Friday, May 30, 2014

Barren Ground by Ellen Glasgow

Third reading; first read in the 1960s.


A funny thing happened in the 50 or so years since I first read this novel -- its message changed dramatically. Since I am pretty sure that the book itself has not magically altered, I can only conclude that age and experience caused me to perceive it differently.

This is the story of Dorinda, beginning in the 1890s in a defeated and barren South and following her story through to her middle age. Betrayed and left pregnant by her fiance', she rebuilds her life and learns to live "without joy," as the author herself puts it. When I first read this, I thought it a very sad story about learning to live without love. I felt that Dorinda had allowed the loss of her lover to ruin her life; although she became successful as an independent farmer and businesswoman, she never again found passion. Now, these many years later, I see the same story as one of triumph; Dorinda suffered a defeat, but she refused to allow it to destroy her. She determined her own destiny rather than depending upon someone else to determine it for her.

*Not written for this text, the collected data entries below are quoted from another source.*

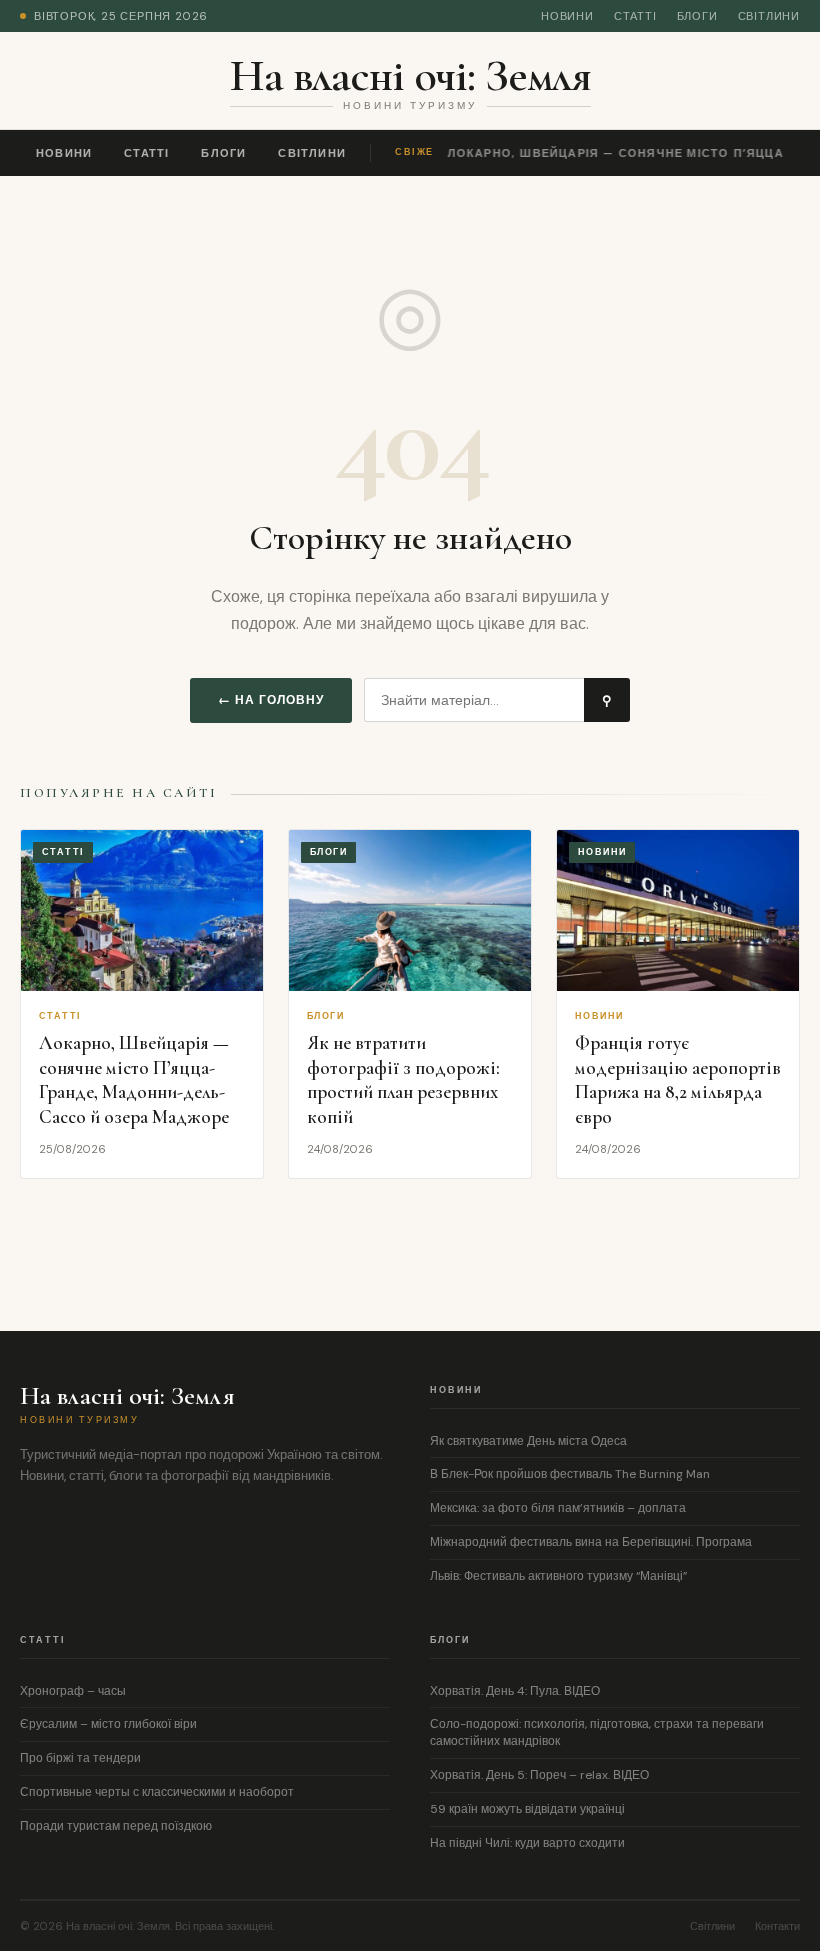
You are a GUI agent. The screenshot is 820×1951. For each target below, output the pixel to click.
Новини (567, 16)
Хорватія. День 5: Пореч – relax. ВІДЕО (539, 1775)
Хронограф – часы (73, 1691)
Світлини (769, 16)
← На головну (271, 700)
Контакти (777, 1926)
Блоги (697, 16)
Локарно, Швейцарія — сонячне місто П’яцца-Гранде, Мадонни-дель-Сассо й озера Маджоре (134, 1079)
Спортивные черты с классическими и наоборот (157, 1792)
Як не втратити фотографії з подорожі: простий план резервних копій (403, 1079)
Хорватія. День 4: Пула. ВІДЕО (515, 1691)
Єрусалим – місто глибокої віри (108, 1724)
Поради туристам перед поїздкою (116, 1826)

As to her loss of passion, age and experience have taught me that passion (sexual attraction) is not always equivalent to love that endures through good and bad. Toward the end of the book, Dorinda marries a man whom she respects and trusts, and I would venture to say that he improves her life more than her grand passion would ever have. The type of "joy" Dorinda experiences in her young adulthood seems to me to be fleeting under most circumstances, and the challenge to all, both male and female, is to adjust to a more mature viewpoint and recognize that excitement is a transient state, that bad things happen to almost everyone, and that life must go on.

Just a word about the writing: This novel puts most modern writers to shame. It is precise while being non-theatrical, and conveys a place and time and a woman with unflinching accuracy.